A Portaria do Ministério da Saúde n° 312/02, que estabeleceu a Padronização da Nomenclatura do Censo Hospitalar, entende como “leito/dia” a “unidade de medida que representa a disponibilidade de um leito hospitalar de internação por um dia hospitalar”.

O inciso II do artigo 9º da Portaria nº 1.034/10 do MS dispõe que, nos contratos e convênios firmados, para efeito de remuneração, os serviços contratados deverão utilizar como referência a Tabela de Procedimentos SUS.
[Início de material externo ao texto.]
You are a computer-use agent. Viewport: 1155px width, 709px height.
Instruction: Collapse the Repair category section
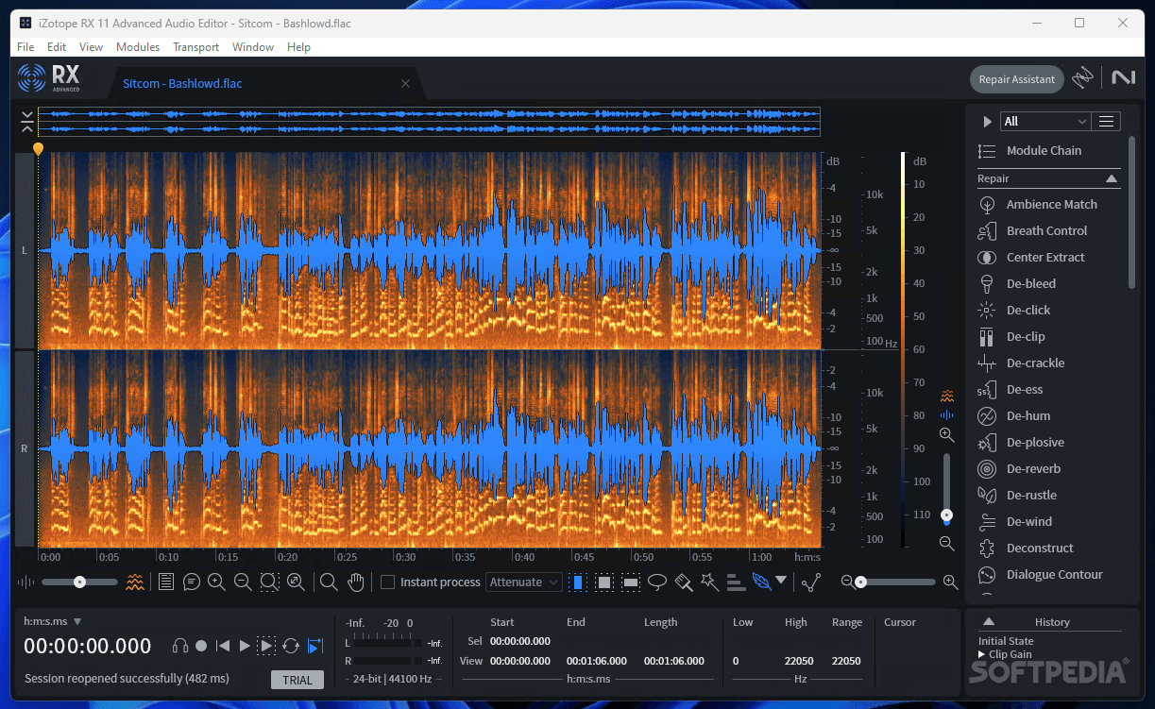pos(1112,178)
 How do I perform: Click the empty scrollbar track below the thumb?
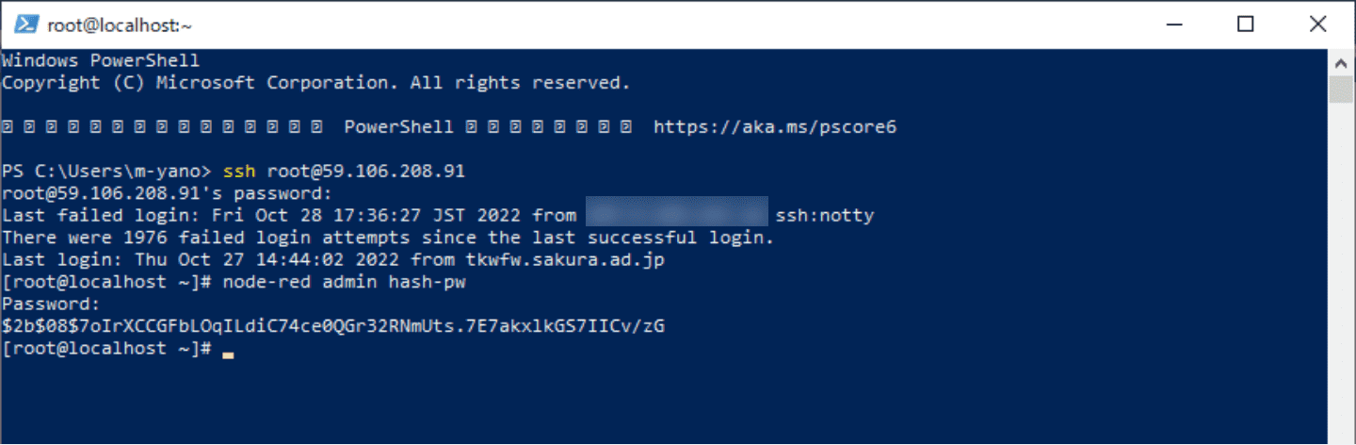[1339, 283]
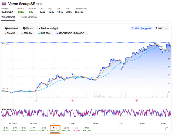Click the fullscreen expand icon
The image size is (172, 135).
[167, 129]
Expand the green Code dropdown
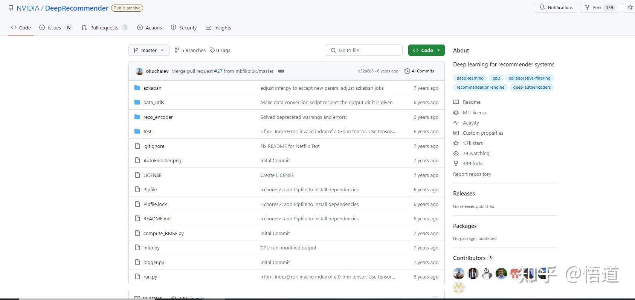Viewport: 635px width, 300px height. tap(426, 50)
O artigo 12 da Resolução n° 2079/14 do Conselho Federal de Medicina (CFM) estabelece que o tempo máximo de permanência do paciente na UPA para elucidação diagnóstica e tratamento é de 24 horas. O artigo 15 dessa resolução fixa que é vedada a internação de pacientes em UPAs.

Por meio da decisão monocrática do ministro Roberto Barroso, proferida no Recurso Especial 1188535/SOP, o Supremo Tribunal Federal (STF) reforçou a constitucionalidade da qualificação de entidade como OS com o fim de formalização de contrato de gestão da UPA.

 

Decisão

O relator do processo, conselheiro Ivens Linhares, lembrou que, em regra, os serviços públicos de saúde devem ser prestados de maneira direta, mediante a estrutura e corpo de pessoal próprios dos órgãos e entes públicos. Mas ele afirmou, contudo, que a Constituição Federal permite a participação complementar da iniciativa privada no âmbito do SUS, conforme disposição do parágrafo 1º do seu artigo 199.

Linhares explicou que a Lei 8.080/90 esclarece que a participação suplementar poderá ocorrer quando a estrutura própria do SUS for insuficiente. Assim, ele entendeu que é admissível a participação complementar com caráter subsidiário.

O conselheiro concordou com a CGM e o MPC-PR quanto à inadequação do critério de leito/dia para contrapartida pelo gerenciamento de UPAs, pois essas unidades não recebem internações; e quanto à impossibilidade de contratar OS qualificada como tal por outro ente da federação, com fundamento nos princípios da separação de poderes, do caráter federativo do Estado Brasileiro, e da autonomia dos entes federativos.

O relator lembrou que a UPA é destinada ao atendimento resolutivo e qualificado aos pacientes acometidos por quadros agudos de natureza clínica; e presta o primeiro atendimento aos casos de natureza cirúrgica e de trauma, estabilizando os pacientes e realizando a investigação diagnóstica inicial. Ele frisou que é vedada a internação de pacientes em UPA.

Linhares salientou que a própria Lei Federal nº 9.637/88 faz referência à qualificação de entidades como OS pelos estados, o Distrito Federal e os municípios, na forma da legislação local, ao tratar da extensão de efeitos prevista no mesmo dispositivo, a qual é condicionada, em especial, à reciprocidade de tratamento. Ele concluiu, portanto, que é necessário que cada ente da federação edite sua legislação e realize a qualificação de suas entidades.

Os conselheiros aprovaram o voto do relator por unanimidade, na sessão de plenário virtual nº 2/22 do Tribunal Pleno do TCE-PR, concluída em 16 de fevereiro. O Acórdão nº 244/23 – Tribunal Pleno foi disponibilizado em 28 de fevereiro, na edição nº 2.929 do Diário Eletrônico do TCE-PR (DETC).